Task item: The required result is an exact copy of the lines from the one containing "You are a computer-use agent." to the last line of the records, both ends included, without pictures.

──────

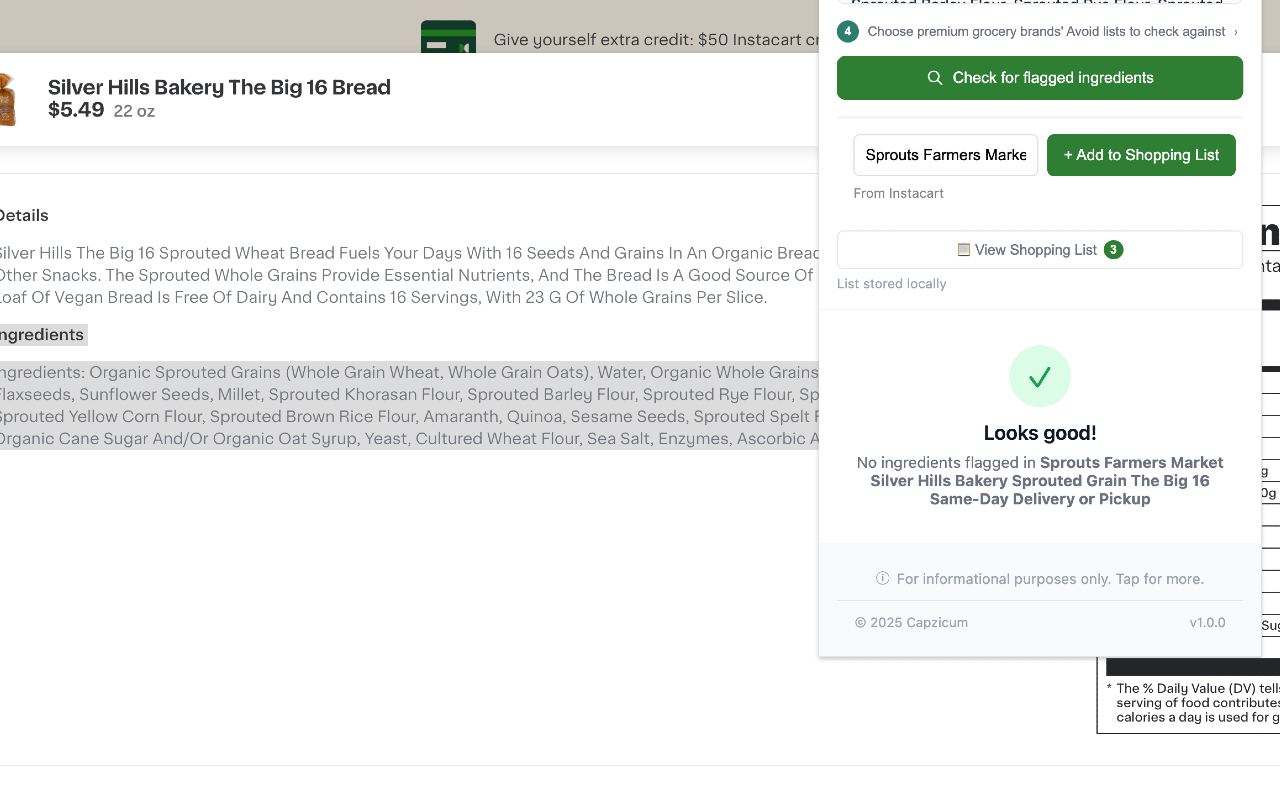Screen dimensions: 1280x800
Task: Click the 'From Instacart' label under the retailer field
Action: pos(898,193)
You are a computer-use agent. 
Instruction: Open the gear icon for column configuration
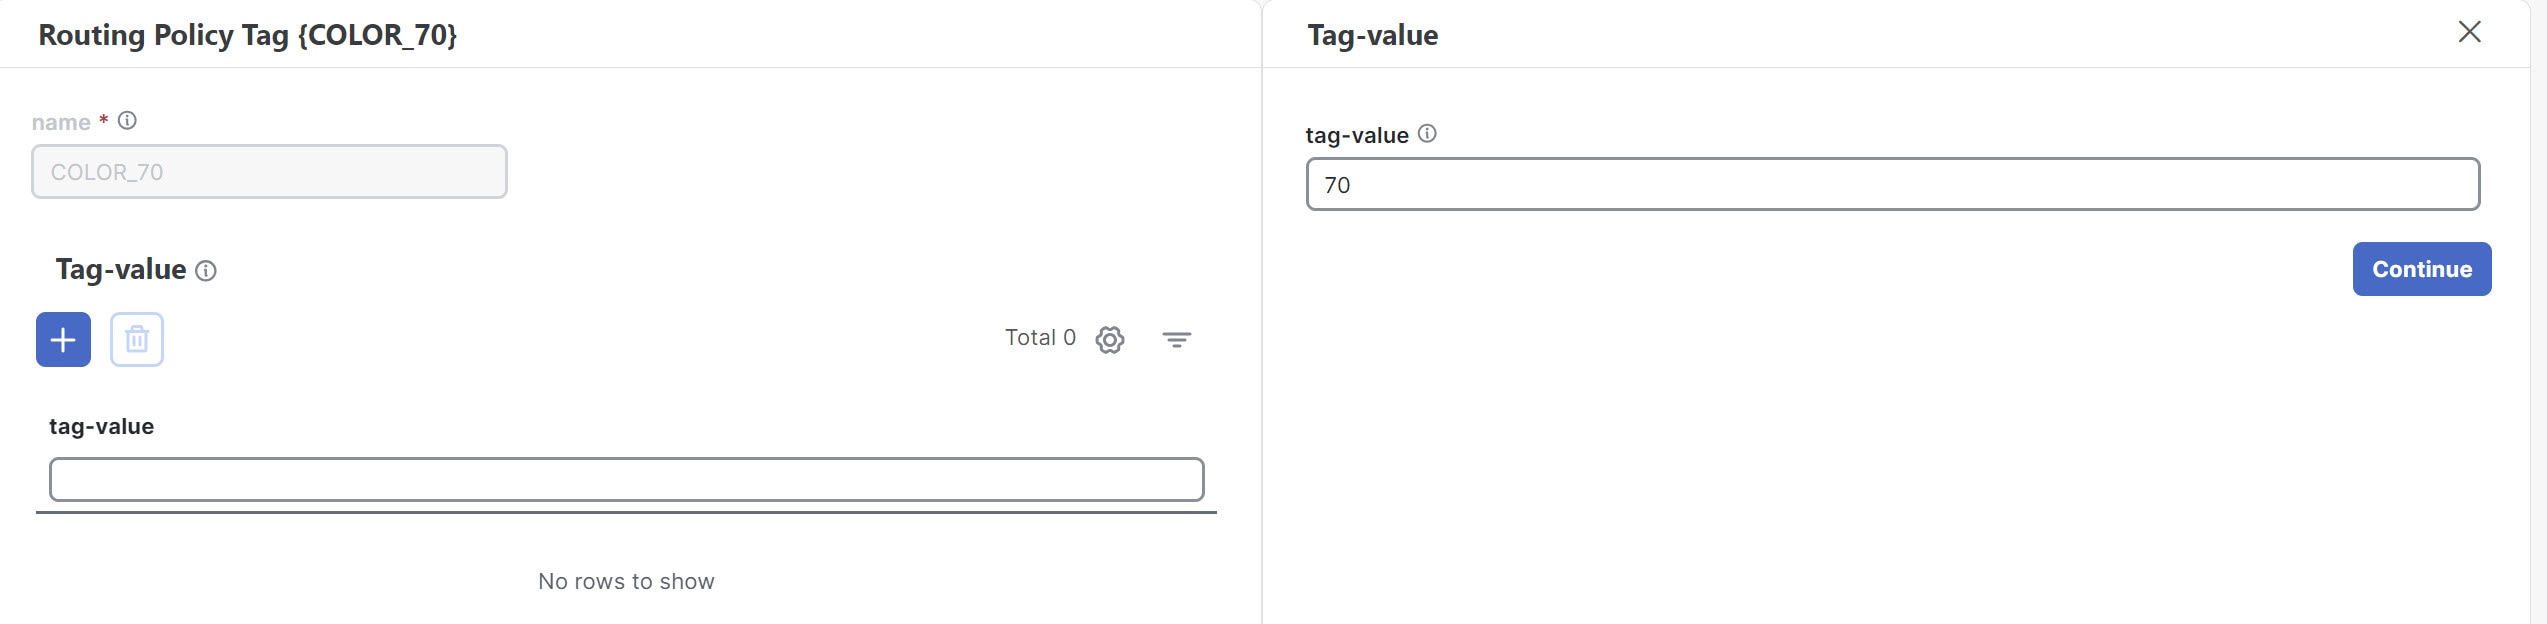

──────

Solution for this task:
You are a computer-use agent. 
Instruction: Open the gear icon for column configuration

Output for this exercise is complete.